Enunciado:
Transcreva a passagem do texto sobre a penhora do bem de família, começando em "A doutrina mais" e terminando em "Constituição da República[27].".

Trecho da página:
Tratava-se de um direito de caráter social, pois protegia os créditos trabalhistas e previdenciários dos empregados domésticos. Não obstante, o art. 46 da LC 150, por seu turno, trouxe o seguinte: “Art. 46. Revogam-se o inciso I do art. 3º da Lei no 8.009, de 29 de março de 1990, e a Lei no 5.859, de 11 de dezembro de 1972.” (grifo nosso)
As exceções que foram previstas no art. 3º da Lei 8.009/90 existem como resultado de um sopesamento (ponderação) de princípios em abstrato, feita pelo Legislador democraticamente legitimado[19], como forma de não sacrificar totalmente outros valores também protegidos constitucionalmente, já que cada regra tem por traz (ou deveria ter) um princípio que a fundamenta[20].
O direito constitucional contraposto ao direito à moradia, materializado no agora revogado inciso I do art. 3º da Lei 8.009/90 – e não menos importante –, é o direito fundamental dos trabalhadores domésticos à tutela adequada e efetiva[21], efetividade esta que diz respeito à satisfação dos créditos alimentares desta classe de trabalhadores ainda tão discriminada, portanto, nítida norma de caráter social.
Não se sabe ainda qual é o mistério sobre o motivo que levou o Legislador a inserir norma tão estranha, justamente em uma lei de caráter protetivo, pois apesar da importância social do inciso I do art. 3º da Lei 8.009/90, ele foi extirpado do ordenamento jurídico, de modo que a sociedade não pode saber e nem deduzir qual foi o interesse público subjacente a tal medida, se é que ele existiu.
O resultado é que não há mais previsão expressa da possibilidade de penhora do bem de família para satisfação de créditos de trabalhadores da própria residência e das respectivas contribuições previdenciárias, tendo o Legislador ponderado pela prevalência do direito à moradia do empregador doméstico sobre o direito à tutela jurisdicional efetiva atinente à satisfação dos créditos alimentares dos empregados domésticos.
3. A incidência do princípio da vedação do retrocesso social
No âmbito da proteção internacional dos direitos humanos, convencionou-se chamar o princípio da vedação do retrocesso pelo nome de efeito cliquet, termo francês usado pelos alpinistas, que significa que o alpinista, ao praticar o seu esporte, deve sempre subir, não pode retroceder no seu avanço[22].
Trata-se de uma norma principiológica que “veda aos Estados que diminuam ou amesquinhem a proteção já conferida aos direitos humanos”[23], ou seja, o Estado deve sempre evoluir, sempre aumentar a proteção de direitos sociais, que são direitos humanos de segunda dimensão[24], e nunca retroceder.
Esta norma é extraída do princípio da dignidade da pessoa humana (CF, art. 1º, III), do princípio da máxima efetividade (art. 5º, § 1º) e princípio do Estado democrático e social de direito, dentre outros[25].
A doutrina mais moderna de Direito Constitucional reconhece que a Constituição adotou implicitamente o princípio da vedação do retrocesso social[26]. Há interessante posição que o fundamenta em uma interpretação sistemática do art. 3º, I e III, e art. 170, caput e incisos VII e VIII da Constituição da República[27].

Itens brutos:
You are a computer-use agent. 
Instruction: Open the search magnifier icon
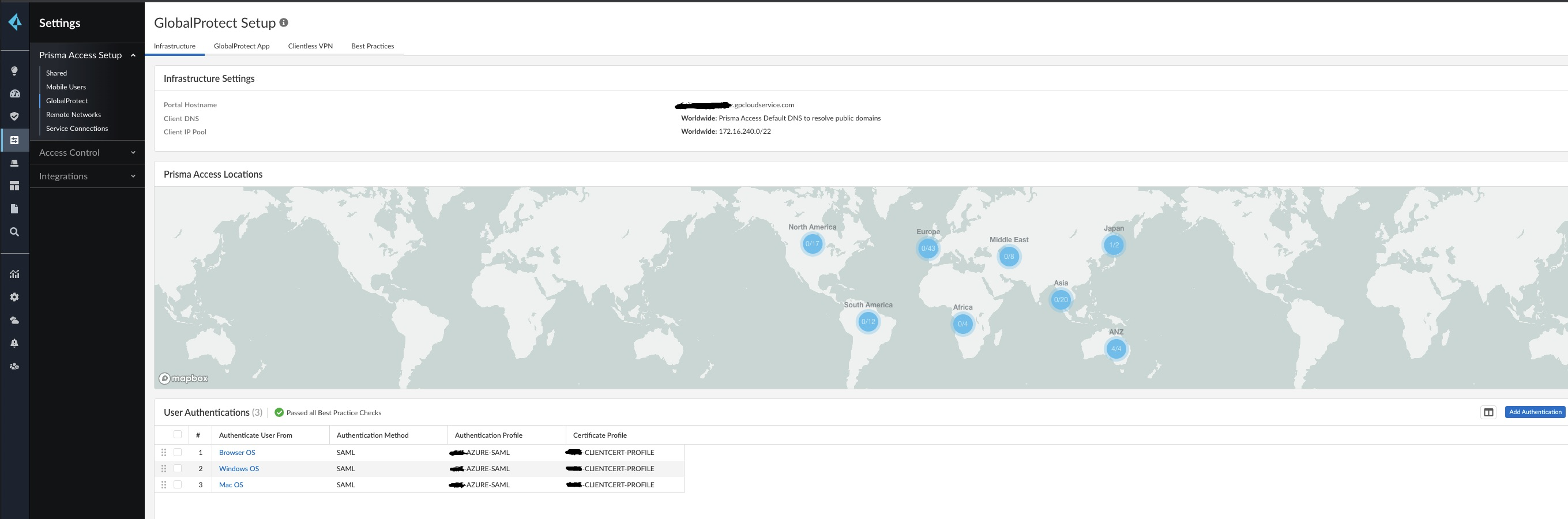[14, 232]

--

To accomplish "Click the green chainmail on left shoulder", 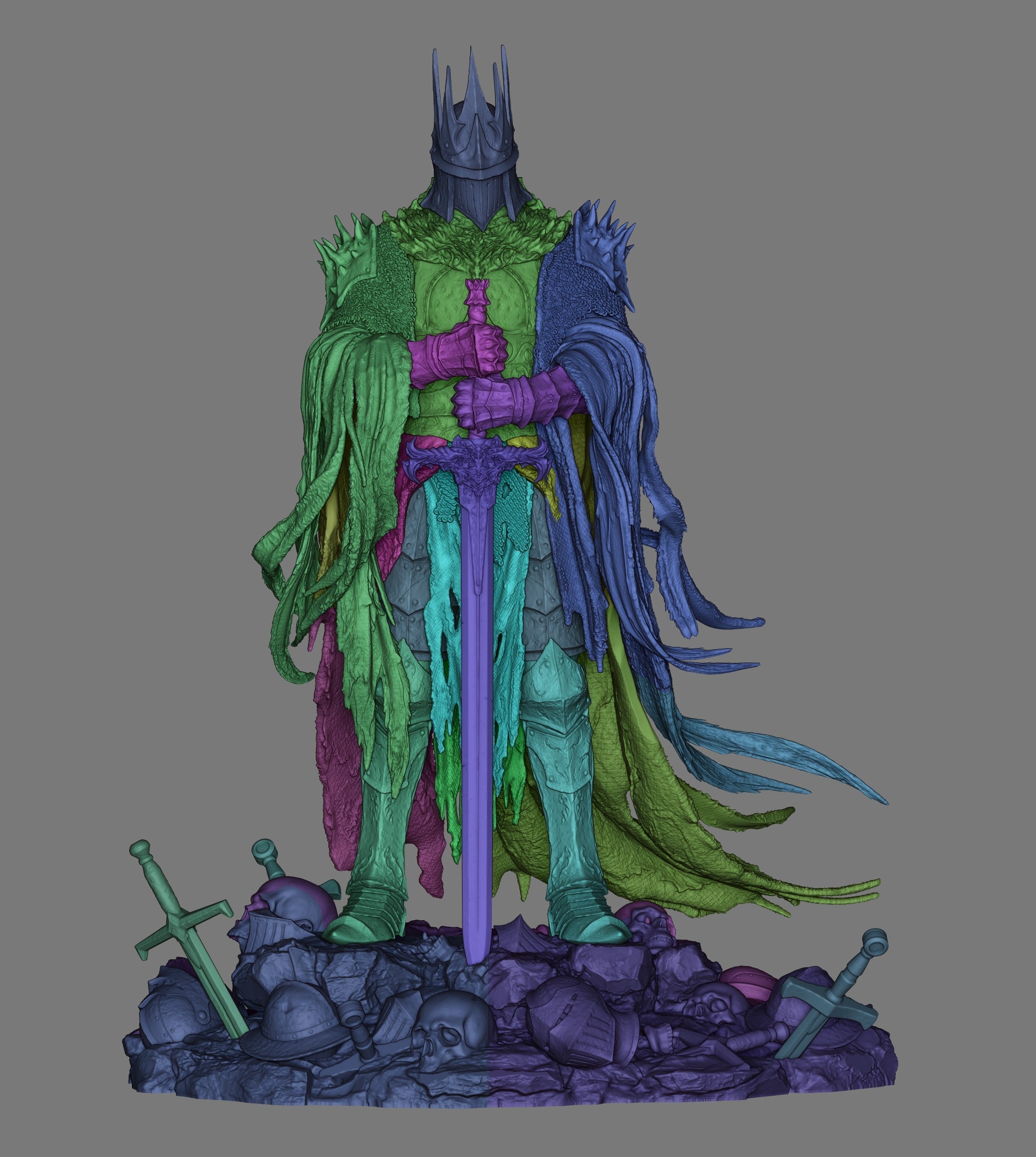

Resposta completa:
A doutrina mais moderna de Direito Constitucional reconhece que a Constituição adotou implicitamente o princípio da vedação do retrocesso social[26]. Há interessante posição que o fundamenta em uma interpretação sistemática do art. 3º, I e III, e art. 170, caput e incisos VII e VIII da Constituição da República[27].